### 掲載本文:

新宿と聞くと歌舞伎町に代表されるような繁華街を思い浮かべる人が多いかもしれないが、言うまでもなく、人々の日常生活があり、暮らす街がある。牛込柳町駅周辺も住宅街と知られている。今回は、穏やかな街並みの中にたたずむ『プリモパッソ』を訪れ、オーナーシェフであるタクちゃんに話を聞いた。

🔳コトレッタに導かれて料理人へ

 いらっしゃい! 

 新宿西口駅から都営地下鉄大江戸線に乗って3つ目の駅、牛込柳町駅で下車して階段を上がると大久保通りに出る。二車線道路には車が行き交うが、「ここも新宿区⁉」と思う初来訪者もいるらしい。それもそのはず、不動産紹介サービスでは「閑静な住宅街」と説明されることも多い。そうしたエリアでイタリアンの『プリモパッソ』(Primo Passo)を営むタクちゃんは言う。
「どういう感じで料理を食べるのかな、と考えるようにしています。うまいか、まずいかを決めるのは食べる人だと思うからです」
 会社勤の父を持つタクちゃんがおぼろげながら将来の夢を抱いたのは中学生1年の頃。家族でのイタリア旅行でイタリア料理に魅了された。
「育ち盛りだったので食べてばっかり(笑)。中でも、コトレッタ(ミラノ風カツレツ)はすごく印象に残りました」

### データ記録:
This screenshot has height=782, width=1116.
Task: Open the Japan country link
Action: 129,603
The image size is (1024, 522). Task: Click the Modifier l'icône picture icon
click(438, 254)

### 実施事項:
• a. 掲載本文のうち、「新宿と聞くと歌舞伎町に代表さ」から「ノ風カツレツ)はすごく印象に残りました」」までの部分を正確に書き写してください。
• b. 掲載本文によれば、タクちゃんが家族でのイタリア旅行で特に印象に残った料理は何ですか。

### 回答:
• a.
新宿と聞くと歌舞伎町に代表されるような繁華街を思い浮かべる人が多いかもしれないが、言うまでもなく、人々の日常生活があり、暮らす街がある。牛込柳町駅周辺も住宅街と知られている。今回は、穏やかな街並みの中にたたずむ『プリモパッソ』を訪れ、オーナーシェフであるタクちゃんに話を聞いた。

🔳コトレッタに導かれて料理人へ

 いらっしゃい! 

 新宿西口駅から都営地下鉄大江戸線に乗って3つ目の駅、牛込柳町駅で下車して階段を上がると大久保通りに出る。二車線道路には車が行き交うが、「ここも新宿区⁉」と思う初来訪者もいるらしい。それもそのはず、不動産紹介サービスでは「閑静な住宅街」と説明されることも多い。そうしたエリアでイタリアンの『プリモパッソ』(Primo Passo)を営むタクちゃんは言う。
「どういう感じで料理を食べるのかな、と考えるようにしています。うまいか、まずいかを決めるのは食べる人だと思うからです」
 会社勤の父を持つタクちゃんがおぼろげながら将来の夢を抱いたのは中学生1年の頃。家族でのイタリア旅行でイタリア料理に魅了された。
「育ち盛りだったので食べてばっかり(笑)。中でも、コトレッタ(ミラノ風カツレツ)はすごく印象に残りました」

• b. コトレッタ(ミラノ風カツレツ)です。